- [REQUIRED ACTION] The lines below starting at the line containing "This screenshot has height=384, width=590." and ending at the line containing "Switch to the" are to be repeated exactly, with both ends kept and nothing else added.

- [DATA FOR REVIEW]
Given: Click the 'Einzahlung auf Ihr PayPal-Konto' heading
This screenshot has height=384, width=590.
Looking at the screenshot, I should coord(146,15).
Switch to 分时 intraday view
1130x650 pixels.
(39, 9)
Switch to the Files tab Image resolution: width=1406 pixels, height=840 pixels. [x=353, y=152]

---

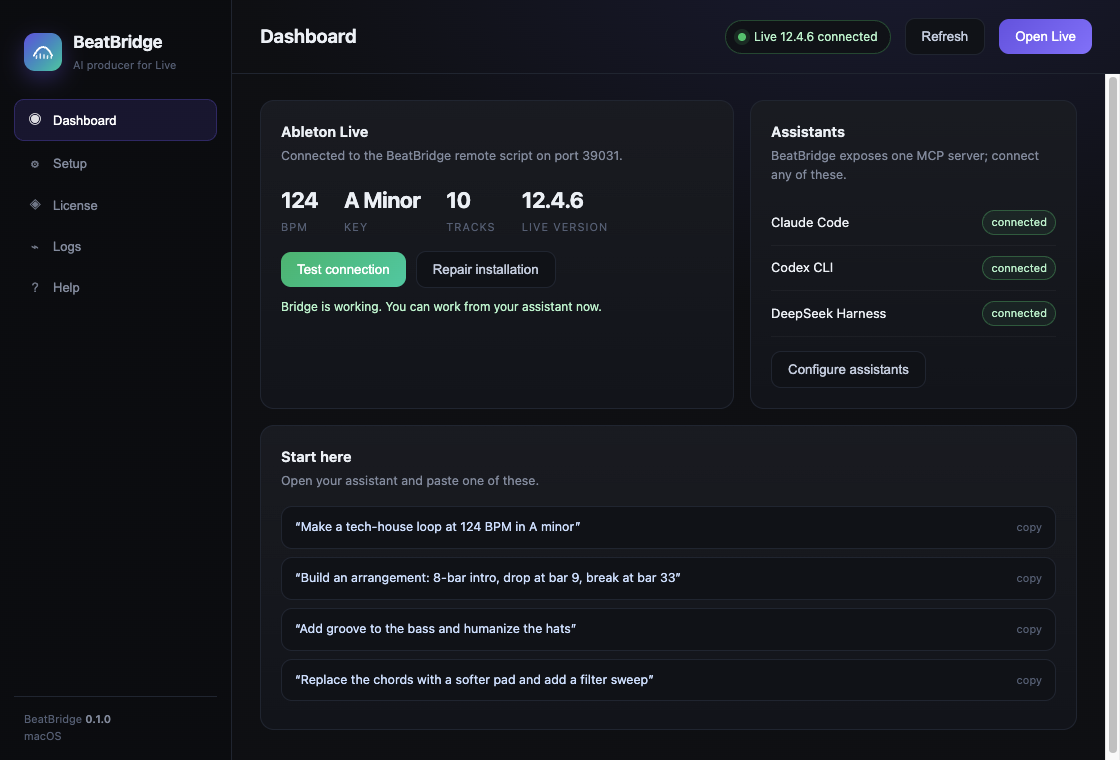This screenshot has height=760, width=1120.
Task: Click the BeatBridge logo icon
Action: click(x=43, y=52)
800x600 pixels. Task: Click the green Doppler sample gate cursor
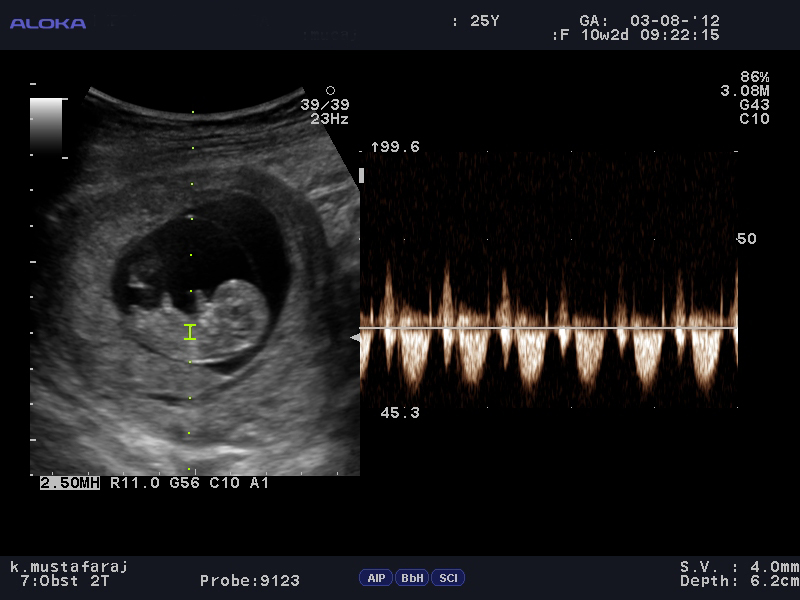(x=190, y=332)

- [WRITTEN RESPONSE]
This screenshot has height=384, width=590.
Looking at the screenshot, I should coord(146,15).
Switch to 分时 intraday view
1130x650 pixels.
(39, 9)
Switch to the Files tab Image resolution: width=1406 pixels, height=840 pixels. [x=353, y=152]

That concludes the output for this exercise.